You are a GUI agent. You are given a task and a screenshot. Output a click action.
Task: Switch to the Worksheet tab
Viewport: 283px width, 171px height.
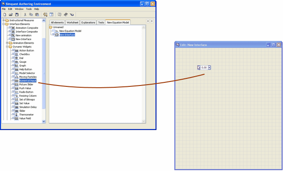pyautogui.click(x=72, y=22)
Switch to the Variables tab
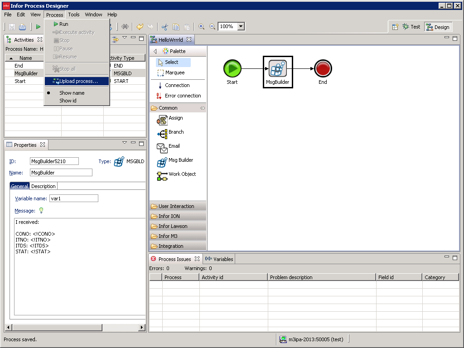Viewport: 464px width, 348px height. [x=219, y=259]
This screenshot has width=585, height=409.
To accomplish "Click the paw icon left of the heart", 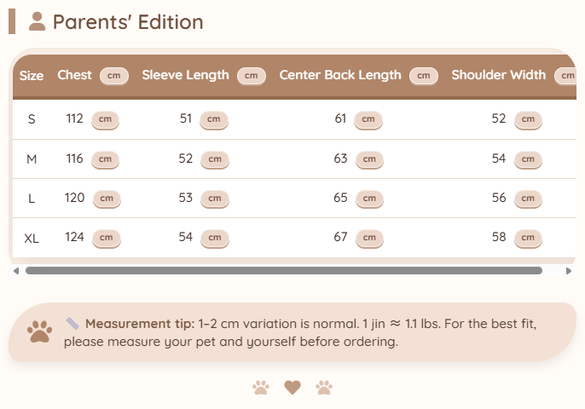I will point(261,388).
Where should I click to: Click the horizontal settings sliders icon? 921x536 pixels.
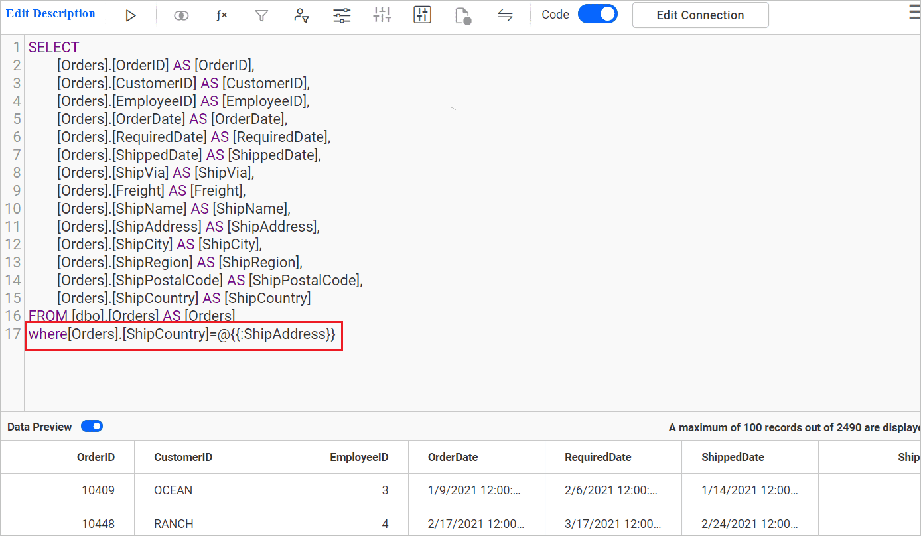[342, 14]
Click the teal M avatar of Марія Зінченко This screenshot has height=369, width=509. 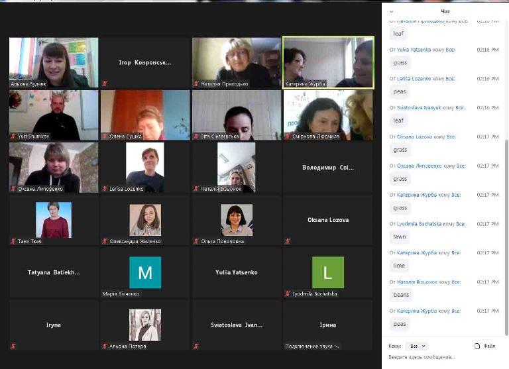[145, 272]
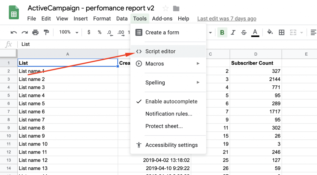This screenshot has height=175, width=317.
Task: Click the undo arrow in toolbar
Action: 14,32
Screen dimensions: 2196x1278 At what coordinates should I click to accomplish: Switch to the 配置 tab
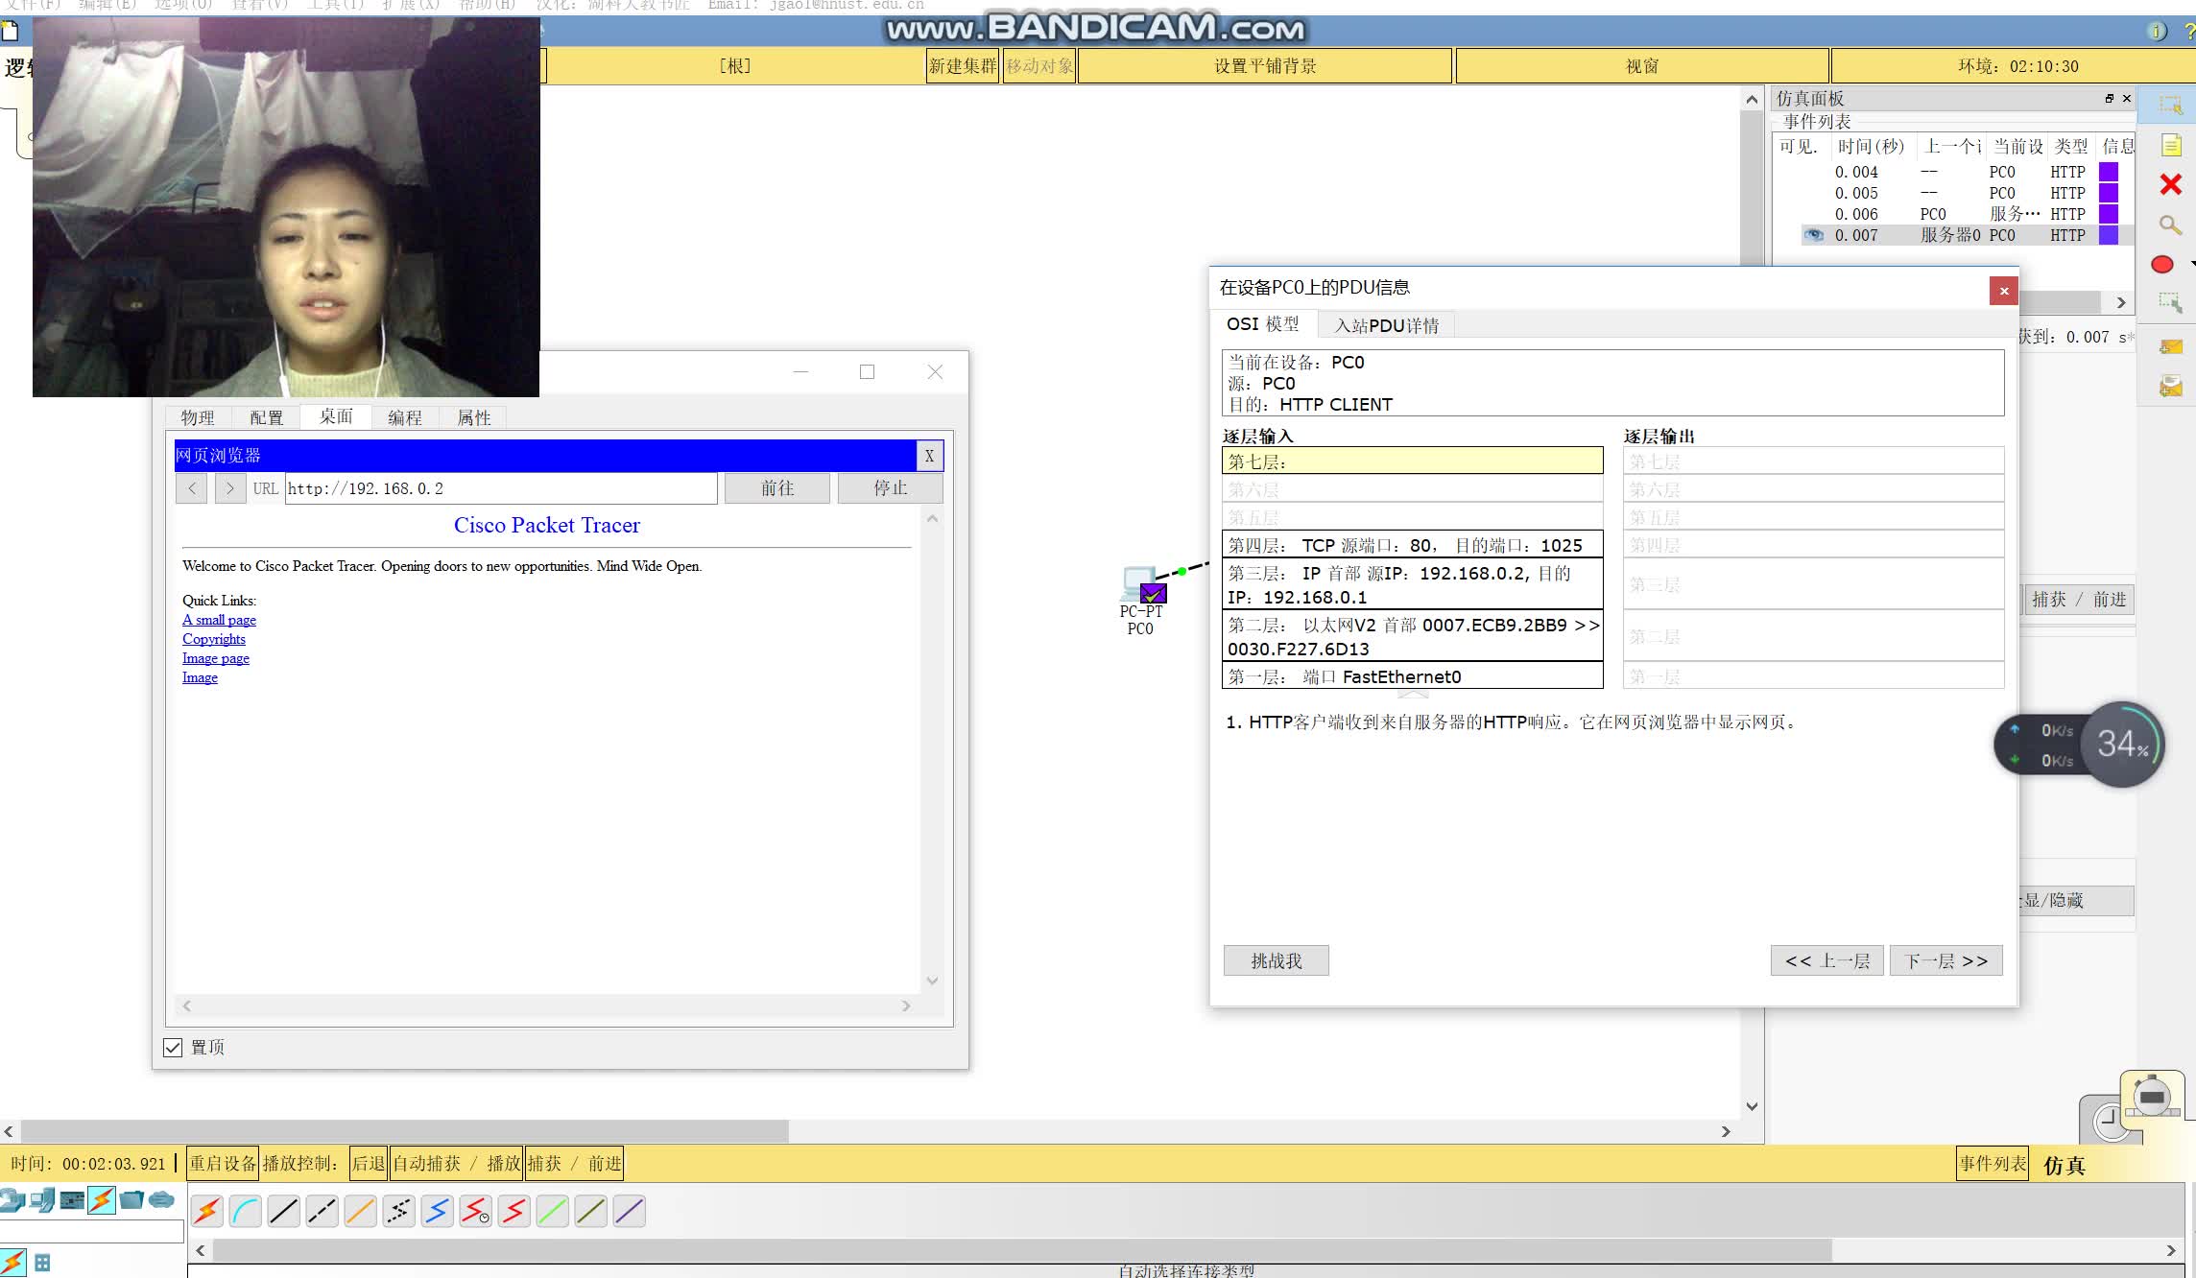(x=266, y=417)
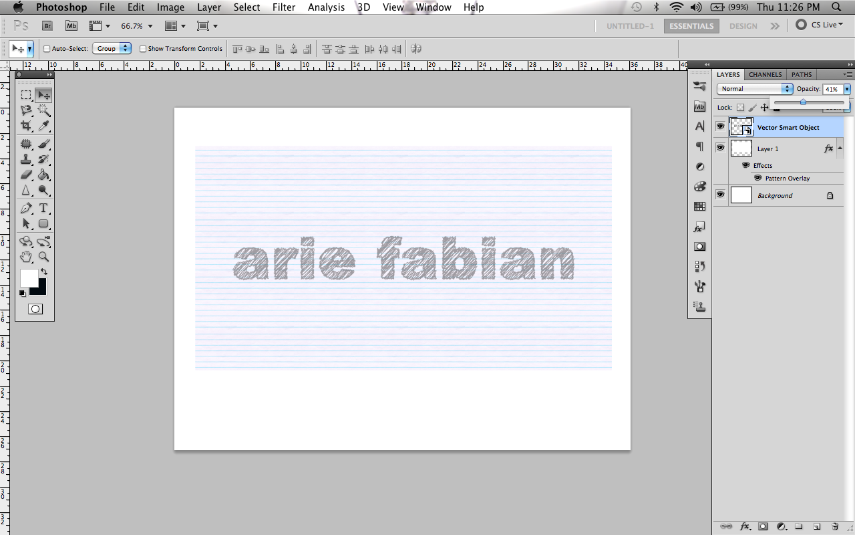Hide the Background layer
855x535 pixels.
coord(720,195)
· · · · · · ·
PROBLEM:
Reproduce the lines from the first one through the line containing "Viewport: 464px width, 348px", changing "Worksheet" to "Spreadsheet" and keeping everything else the same. Omit the pictures from your answer.

WORKED SOLUTION:
You are a GUI agent. You are given a task and a screenshot. Output a click action.
Task: Switch to the Spreadsheet tab
Viewport: 283px width, 171px height.
pyautogui.click(x=72, y=22)
Switch to the Variables tab
Viewport: 464px width, 348px height. [x=219, y=259]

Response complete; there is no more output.